Stored items:
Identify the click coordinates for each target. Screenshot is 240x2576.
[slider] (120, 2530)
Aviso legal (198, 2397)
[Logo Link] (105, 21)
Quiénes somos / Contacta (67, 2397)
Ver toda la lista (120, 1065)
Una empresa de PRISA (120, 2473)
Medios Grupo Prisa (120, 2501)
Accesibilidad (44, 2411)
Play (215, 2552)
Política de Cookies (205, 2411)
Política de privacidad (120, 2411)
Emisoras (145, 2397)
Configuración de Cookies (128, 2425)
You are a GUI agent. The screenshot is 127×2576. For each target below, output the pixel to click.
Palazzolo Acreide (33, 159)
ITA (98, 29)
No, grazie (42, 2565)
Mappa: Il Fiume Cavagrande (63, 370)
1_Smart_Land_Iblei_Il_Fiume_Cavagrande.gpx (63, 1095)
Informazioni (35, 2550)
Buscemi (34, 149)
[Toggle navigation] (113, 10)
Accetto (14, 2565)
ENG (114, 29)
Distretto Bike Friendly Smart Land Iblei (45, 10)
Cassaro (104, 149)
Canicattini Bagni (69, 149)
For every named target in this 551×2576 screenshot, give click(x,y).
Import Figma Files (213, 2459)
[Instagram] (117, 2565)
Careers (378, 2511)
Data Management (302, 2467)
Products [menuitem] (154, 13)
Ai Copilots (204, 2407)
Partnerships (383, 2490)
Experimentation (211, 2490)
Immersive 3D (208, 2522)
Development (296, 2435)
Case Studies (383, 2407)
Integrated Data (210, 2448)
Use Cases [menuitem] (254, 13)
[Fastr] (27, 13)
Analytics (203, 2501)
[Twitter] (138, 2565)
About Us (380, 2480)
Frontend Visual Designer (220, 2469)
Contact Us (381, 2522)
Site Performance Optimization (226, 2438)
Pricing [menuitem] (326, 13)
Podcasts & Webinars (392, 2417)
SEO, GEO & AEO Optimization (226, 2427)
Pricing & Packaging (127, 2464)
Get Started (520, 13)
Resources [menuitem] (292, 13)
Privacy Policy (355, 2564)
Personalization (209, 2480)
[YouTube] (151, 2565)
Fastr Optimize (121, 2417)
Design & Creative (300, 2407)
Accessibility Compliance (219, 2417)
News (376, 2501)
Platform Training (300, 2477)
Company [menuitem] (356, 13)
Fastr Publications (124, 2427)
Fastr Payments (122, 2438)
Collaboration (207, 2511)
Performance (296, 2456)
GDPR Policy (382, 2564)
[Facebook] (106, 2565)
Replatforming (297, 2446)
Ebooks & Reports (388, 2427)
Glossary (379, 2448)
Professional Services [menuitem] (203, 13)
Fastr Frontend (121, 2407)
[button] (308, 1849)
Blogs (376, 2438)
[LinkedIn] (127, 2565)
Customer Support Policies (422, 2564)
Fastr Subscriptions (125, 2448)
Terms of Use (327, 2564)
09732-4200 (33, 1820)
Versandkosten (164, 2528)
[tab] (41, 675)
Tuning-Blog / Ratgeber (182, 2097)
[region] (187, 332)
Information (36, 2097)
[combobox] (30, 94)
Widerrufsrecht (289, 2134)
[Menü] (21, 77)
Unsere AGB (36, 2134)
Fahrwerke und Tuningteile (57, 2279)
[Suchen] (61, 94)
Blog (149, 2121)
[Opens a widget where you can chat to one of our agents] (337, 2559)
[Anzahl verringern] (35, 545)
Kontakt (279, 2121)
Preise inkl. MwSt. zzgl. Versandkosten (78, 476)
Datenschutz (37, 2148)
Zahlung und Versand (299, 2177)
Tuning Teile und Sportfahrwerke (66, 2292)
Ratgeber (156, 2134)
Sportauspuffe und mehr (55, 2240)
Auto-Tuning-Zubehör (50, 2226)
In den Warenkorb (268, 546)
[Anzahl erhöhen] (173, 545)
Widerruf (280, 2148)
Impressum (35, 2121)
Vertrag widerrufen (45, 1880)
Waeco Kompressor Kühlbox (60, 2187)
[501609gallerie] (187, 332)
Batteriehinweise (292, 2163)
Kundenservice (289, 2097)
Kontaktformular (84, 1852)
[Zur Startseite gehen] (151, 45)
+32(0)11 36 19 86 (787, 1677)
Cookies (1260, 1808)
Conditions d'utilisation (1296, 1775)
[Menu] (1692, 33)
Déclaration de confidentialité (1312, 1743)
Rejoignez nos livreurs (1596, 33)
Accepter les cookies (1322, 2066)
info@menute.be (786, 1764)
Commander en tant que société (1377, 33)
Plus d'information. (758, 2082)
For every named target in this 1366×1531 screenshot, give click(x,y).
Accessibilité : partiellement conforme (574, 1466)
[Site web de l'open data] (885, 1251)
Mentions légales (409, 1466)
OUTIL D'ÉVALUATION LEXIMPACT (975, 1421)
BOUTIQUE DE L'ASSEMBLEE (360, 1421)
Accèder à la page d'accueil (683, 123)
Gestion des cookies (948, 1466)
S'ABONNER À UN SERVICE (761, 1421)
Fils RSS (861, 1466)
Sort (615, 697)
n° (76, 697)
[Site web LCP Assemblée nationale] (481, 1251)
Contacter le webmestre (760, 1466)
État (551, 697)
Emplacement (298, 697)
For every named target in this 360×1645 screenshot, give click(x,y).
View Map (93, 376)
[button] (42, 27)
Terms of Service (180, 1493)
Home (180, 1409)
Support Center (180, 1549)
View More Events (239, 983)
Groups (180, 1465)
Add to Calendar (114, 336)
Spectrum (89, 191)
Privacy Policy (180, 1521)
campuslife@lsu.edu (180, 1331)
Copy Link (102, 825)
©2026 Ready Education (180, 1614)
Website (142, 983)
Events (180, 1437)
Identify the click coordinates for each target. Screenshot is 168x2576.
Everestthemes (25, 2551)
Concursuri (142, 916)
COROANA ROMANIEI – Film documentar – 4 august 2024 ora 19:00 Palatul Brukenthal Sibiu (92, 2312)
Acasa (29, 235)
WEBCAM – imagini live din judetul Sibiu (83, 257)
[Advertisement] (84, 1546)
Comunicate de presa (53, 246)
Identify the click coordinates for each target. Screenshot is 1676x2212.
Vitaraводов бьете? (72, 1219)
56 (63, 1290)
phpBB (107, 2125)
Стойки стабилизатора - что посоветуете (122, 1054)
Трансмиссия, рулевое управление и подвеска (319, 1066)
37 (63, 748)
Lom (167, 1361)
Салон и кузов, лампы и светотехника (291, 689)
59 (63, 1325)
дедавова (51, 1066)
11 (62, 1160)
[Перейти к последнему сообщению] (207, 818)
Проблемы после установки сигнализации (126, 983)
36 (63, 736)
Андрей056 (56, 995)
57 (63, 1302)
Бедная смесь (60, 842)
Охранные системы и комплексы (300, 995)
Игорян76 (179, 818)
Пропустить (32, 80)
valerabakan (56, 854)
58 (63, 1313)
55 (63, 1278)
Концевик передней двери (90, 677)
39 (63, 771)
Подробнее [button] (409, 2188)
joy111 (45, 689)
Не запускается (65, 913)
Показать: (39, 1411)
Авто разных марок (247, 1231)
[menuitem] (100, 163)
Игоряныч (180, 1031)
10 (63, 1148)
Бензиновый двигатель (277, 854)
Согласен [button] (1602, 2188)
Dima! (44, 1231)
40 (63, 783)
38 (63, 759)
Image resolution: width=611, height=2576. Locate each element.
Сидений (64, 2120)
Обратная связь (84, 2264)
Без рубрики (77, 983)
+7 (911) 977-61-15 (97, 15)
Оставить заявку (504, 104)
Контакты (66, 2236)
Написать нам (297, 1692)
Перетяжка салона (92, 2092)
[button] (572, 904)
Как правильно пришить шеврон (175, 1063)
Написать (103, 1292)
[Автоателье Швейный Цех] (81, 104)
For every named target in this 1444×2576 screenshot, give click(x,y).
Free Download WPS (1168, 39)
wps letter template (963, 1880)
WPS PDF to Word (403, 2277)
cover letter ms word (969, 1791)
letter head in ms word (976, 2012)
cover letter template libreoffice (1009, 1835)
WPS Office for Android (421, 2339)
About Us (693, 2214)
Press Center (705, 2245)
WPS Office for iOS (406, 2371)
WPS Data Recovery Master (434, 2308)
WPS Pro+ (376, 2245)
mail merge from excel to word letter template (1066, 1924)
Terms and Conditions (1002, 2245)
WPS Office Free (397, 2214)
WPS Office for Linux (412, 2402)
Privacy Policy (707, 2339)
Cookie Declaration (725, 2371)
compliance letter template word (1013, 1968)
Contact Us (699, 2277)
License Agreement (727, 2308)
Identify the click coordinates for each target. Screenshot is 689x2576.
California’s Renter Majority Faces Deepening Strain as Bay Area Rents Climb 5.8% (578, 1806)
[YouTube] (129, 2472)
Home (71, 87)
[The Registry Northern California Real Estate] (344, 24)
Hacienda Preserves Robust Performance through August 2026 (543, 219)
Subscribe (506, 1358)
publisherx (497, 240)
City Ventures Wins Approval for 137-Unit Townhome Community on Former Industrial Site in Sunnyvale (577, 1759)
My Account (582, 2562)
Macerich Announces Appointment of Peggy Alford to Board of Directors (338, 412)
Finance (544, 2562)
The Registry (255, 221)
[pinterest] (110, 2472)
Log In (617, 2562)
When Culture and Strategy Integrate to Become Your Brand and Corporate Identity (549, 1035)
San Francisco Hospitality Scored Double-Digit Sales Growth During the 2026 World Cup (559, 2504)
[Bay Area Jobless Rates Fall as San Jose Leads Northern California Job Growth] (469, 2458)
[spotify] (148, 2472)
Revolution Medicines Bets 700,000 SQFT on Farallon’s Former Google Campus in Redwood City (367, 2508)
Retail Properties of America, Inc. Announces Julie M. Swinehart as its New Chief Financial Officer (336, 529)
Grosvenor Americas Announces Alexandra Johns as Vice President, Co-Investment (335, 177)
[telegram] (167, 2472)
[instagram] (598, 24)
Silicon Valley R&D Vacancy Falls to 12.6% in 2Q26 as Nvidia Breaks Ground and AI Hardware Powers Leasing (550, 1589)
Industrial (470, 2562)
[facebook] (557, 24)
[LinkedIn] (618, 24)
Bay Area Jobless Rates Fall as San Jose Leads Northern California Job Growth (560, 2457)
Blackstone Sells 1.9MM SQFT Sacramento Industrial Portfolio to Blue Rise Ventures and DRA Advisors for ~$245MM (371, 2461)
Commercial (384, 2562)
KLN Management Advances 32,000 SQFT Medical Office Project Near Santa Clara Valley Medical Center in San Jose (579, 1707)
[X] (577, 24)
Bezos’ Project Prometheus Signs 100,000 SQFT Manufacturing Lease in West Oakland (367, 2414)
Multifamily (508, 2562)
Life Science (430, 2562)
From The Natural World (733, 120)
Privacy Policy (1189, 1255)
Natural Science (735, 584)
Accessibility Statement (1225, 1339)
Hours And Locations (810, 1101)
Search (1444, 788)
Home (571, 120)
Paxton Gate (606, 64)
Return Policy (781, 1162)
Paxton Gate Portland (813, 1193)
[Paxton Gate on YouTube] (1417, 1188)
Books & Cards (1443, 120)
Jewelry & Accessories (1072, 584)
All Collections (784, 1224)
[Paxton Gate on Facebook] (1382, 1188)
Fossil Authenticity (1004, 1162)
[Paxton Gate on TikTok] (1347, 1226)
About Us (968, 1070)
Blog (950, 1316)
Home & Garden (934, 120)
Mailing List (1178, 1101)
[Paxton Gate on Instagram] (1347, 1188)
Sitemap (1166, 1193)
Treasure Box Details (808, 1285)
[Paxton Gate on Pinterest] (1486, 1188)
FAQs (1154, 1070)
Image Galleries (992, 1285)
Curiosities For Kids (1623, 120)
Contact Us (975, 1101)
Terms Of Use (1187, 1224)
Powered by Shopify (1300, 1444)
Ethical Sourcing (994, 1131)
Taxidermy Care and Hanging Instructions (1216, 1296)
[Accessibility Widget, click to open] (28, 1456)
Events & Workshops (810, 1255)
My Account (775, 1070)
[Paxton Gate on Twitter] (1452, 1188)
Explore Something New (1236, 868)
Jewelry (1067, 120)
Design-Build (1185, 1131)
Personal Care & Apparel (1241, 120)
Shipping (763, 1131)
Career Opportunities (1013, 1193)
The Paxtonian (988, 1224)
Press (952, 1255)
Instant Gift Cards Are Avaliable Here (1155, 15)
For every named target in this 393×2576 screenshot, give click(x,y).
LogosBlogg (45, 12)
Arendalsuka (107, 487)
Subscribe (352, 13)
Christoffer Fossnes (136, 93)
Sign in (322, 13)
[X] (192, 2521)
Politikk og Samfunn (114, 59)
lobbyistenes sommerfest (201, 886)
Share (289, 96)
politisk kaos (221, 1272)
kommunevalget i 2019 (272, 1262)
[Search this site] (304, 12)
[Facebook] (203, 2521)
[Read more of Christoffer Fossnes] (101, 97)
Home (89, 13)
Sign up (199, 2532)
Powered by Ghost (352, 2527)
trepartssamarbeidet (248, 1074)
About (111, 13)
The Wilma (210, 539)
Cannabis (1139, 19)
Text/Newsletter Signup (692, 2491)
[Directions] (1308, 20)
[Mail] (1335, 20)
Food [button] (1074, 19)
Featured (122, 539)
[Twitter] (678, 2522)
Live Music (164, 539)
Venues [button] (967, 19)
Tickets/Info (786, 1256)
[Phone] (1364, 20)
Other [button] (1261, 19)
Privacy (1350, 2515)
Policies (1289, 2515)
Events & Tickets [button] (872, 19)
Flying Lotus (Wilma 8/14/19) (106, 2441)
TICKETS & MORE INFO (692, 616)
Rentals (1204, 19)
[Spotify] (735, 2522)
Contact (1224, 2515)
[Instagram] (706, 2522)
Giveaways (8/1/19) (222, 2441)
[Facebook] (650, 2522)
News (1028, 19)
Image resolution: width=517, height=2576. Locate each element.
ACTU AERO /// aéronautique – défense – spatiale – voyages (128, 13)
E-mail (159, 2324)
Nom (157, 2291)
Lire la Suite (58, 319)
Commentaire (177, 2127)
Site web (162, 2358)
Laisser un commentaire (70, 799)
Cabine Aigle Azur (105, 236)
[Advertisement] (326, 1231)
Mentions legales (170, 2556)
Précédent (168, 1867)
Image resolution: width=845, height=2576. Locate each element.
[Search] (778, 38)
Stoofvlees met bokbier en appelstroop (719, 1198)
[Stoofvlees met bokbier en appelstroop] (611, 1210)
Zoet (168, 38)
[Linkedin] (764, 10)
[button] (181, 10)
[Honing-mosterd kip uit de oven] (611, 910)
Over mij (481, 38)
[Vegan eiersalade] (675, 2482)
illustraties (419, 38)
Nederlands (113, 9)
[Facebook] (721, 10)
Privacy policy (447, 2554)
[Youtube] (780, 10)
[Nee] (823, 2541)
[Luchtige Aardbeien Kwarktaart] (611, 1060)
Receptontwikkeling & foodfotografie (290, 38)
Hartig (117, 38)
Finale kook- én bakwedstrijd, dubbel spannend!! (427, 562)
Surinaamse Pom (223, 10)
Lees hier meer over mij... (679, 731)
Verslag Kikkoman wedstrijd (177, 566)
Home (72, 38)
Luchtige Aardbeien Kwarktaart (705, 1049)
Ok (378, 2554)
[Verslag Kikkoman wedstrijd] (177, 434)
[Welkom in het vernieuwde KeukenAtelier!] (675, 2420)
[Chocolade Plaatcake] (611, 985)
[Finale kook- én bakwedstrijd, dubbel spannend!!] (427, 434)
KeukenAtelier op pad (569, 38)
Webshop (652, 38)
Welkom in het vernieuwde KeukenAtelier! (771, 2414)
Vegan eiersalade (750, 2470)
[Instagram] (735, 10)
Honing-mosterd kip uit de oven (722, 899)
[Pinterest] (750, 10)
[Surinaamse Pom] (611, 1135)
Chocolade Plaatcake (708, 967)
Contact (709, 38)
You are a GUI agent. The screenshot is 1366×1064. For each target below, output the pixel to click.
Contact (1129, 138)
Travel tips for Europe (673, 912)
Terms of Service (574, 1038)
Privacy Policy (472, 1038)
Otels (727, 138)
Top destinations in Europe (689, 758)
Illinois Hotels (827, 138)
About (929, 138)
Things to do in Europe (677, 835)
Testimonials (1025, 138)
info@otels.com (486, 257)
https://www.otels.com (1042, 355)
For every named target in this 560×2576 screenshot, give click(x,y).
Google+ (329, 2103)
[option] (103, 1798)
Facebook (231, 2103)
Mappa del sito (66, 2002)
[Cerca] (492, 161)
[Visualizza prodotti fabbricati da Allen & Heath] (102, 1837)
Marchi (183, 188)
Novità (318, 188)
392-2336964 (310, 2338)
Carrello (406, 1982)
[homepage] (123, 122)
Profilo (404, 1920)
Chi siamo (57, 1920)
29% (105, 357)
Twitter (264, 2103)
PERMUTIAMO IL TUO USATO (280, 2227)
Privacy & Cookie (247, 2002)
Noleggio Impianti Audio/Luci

# [Task requirements]
Take the lines from the first line of the records through the line holding "[Toggle navigation] (113, 10)", both included, and please reproduce them exactly with nothing added.

# [Response below]
Identify the click coordinates for each target. Screenshot is 240x2576.
[slider] (120, 2530)
Aviso legal (198, 2397)
[Logo Link] (105, 21)
Quiénes somos / Contacta (67, 2397)
Ver toda la lista (120, 1065)
Una empresa de PRISA (120, 2473)
Medios Grupo Prisa (120, 2501)
Accesibilidad (44, 2411)
Play (215, 2552)
Política de Cookies (205, 2411)
Política de privacidad (120, 2411)
Emisoras (145, 2397)
Configuración de Cookies (128, 2425)
You are a GUI agent. The screenshot is 127×2576. For each target below, output the pixel to click.
Palazzolo Acreide (33, 159)
ITA (98, 29)
No, grazie (42, 2565)
Mappa: Il Fiume Cavagrande (63, 370)
1_Smart_Land_Iblei_Il_Fiume_Cavagrande.gpx (63, 1095)
Informazioni (35, 2550)
Buscemi (34, 149)
[Toggle navigation] (113, 10)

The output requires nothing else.